The goal is to provide a consistent, maintainable integration of advanced AI capabilities and SDOF knowledge retrieval across all modes in the workspace.
## Instructions for Modes
### 1. Dynamic SDOF Context Retrieval
- Analyze the user query or task to identify key entities, concepts, and keywords.
- Use the prioritized retrieval strategy as defined in the project rules ([`.roo/rules/rules.md`](.roo/rules/rules.md#dynamic_knowledge_retrieval)) to select appropriate SDOF MCP tools:
- Targeted knowledge search using `store_sdof_plan` with query parameters.
- Specific knowledge retrieval by planType, phase, or tags.
- Contextual expansion via related knowledge links.
- Fallback to broad context retrieval for general project knowledge.
- Synthesize and filter retrieved knowledge to produce concise, relevant summaries.
- Handle errors gracefully, logging and falling back as needed.
### 2. Prompt Caching Strategy
- Identify cacheable content from retrieved SDOF knowledge based on:
- Presence of `cache_hint: true` in `metadata` of stored plans.
- Size and stability heuristics (e.g., minimum token threshold).
- Prioritized plan types (`project_context`, `system_pattern`, `implementation_knowledge`, `decision_record`).
- Structure prompts for caching according to the LLM provider:
- For implicit caching (e.g., Gemini, OpenAI), place stable SDOF knowledge at the absolute beginning of the prompt.

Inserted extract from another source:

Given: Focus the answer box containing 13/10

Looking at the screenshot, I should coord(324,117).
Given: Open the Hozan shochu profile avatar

- For explicit caching (e.g., Anthropic), insert `cache_control` breakpoints after stable SDOF content.
- Notify users when prompt caching is applied: `[INFO: Structuring prompt for caching]`.

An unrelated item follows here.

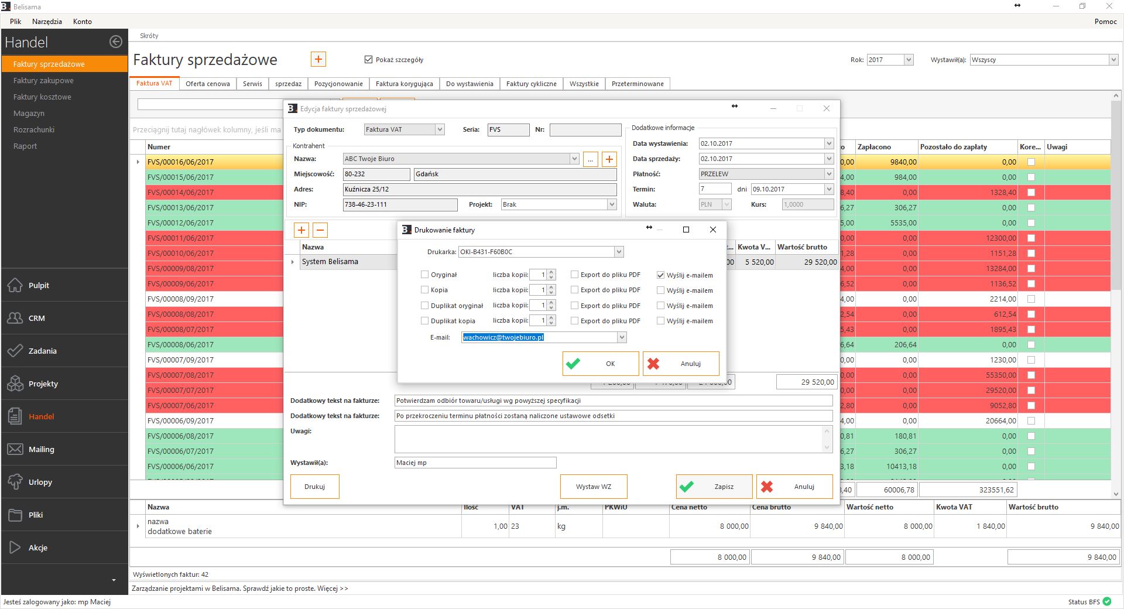Open the Narzędzia menu
This screenshot has width=1124, height=609.
click(47, 22)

### 3. Token Usage Monitoring and Context Pruning
- Estimate token usage of the constructed prompt before sending to the LLM.

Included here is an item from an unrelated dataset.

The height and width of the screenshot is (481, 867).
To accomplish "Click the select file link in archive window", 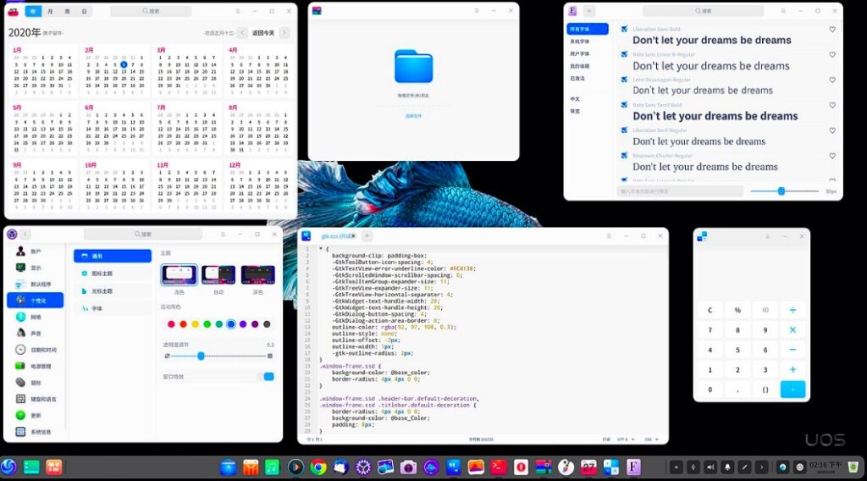I will [x=413, y=115].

- If token usage exceeds limits, prune context by:
- Removing less relevant or lower priority SDOF knowledge items.
- Summarizing or compressing SDOF knowledge where possible.
- Ensure the final prompt respects token limits while maintaining relevance.
### 4. Integration and Usage
- Modes should load this rule automatically as it is workspace-wide.
- Modes can invoke the instructions defined here to fetch SDOF knowledge and build optimized prompts.
- This rule complements mode-specific system prompts and rules, providing advanced context management capabilities.
### 5. SDOF Knowledge Base Operations
#### Storage Operations
- **Trigger**: When new insights, decisions, implementations, or learnings emerge
- **Tool**: `store_sdof_plan` with structured metadata
- **Format**: Markdown content with comprehensive metadata including:
- `planTitle`: Descriptive title for the knowledge entry
- `planType`: Category (e.g., "decision_record", "implementation_note", "system_pattern")
- `tags`: Relevant keywords for retrieval
- `phase`: SDOF phase if applicable (1-5)
- `cache_hint`: Boolean indicating high-value caching content
#### Retrieval Operations
- **Trigger**: When needing project context, previous decisions, or implementation details
- **Tool**: `store_sdof_plan` with query parameters (when available) or direct retrieval
- **Strategy**:
- Query by specific tags for targeted knowledge
- Filter by planType for category-specific knowledge
- Retrieve by phase for workflow-specific context
- Use semantic search capabilities when available
#### Error Handling
- Gracefully handle SDOF Knowledge Base service unavailability
- Provide fallback behavior when specific knowledge isn't found
- Log retrieval attempts and failures for debugging
- Continue operation in limited mode when SDOF is unavailable
## References
- Project rules on dynamic knowledge retrieval and RAG: [`.roo/rules/rules.md`](.roo/rules/rules.md#dynamic_knowledge_retrieval)
- Prompt caching strategies: [`.roo/rules/rules.md`](.roo/rules/rules.md#prompt_caching_strategies)
- Advanced usage guide: [`.ruru/docs/guides/06_Advanced_Usage_Customization/02_Custom_Instructions_Rules.md`](.ruru/docs/guides/06_Advanced_Usage_Customization/02_Custom_Instructions_Rules.md)
- SDOF Architecture design: [`.ruru/docs/architecture/sdof_architecture_design_v1.md`](.ruru/docs/architecture/sdof_architecture_design_v1.md)
- SDOF Knowledge system: [`.ruru/docs/api/sdof_knowledge_system_v1.md`](.ruru/docs/api/sdof_knowledge_system_v1.md)
## Change Log
- v1 (2025-06-01): Initial version migrated from ConPort to SDOF, defining workspace-wide SDOF and RAG integration instructions.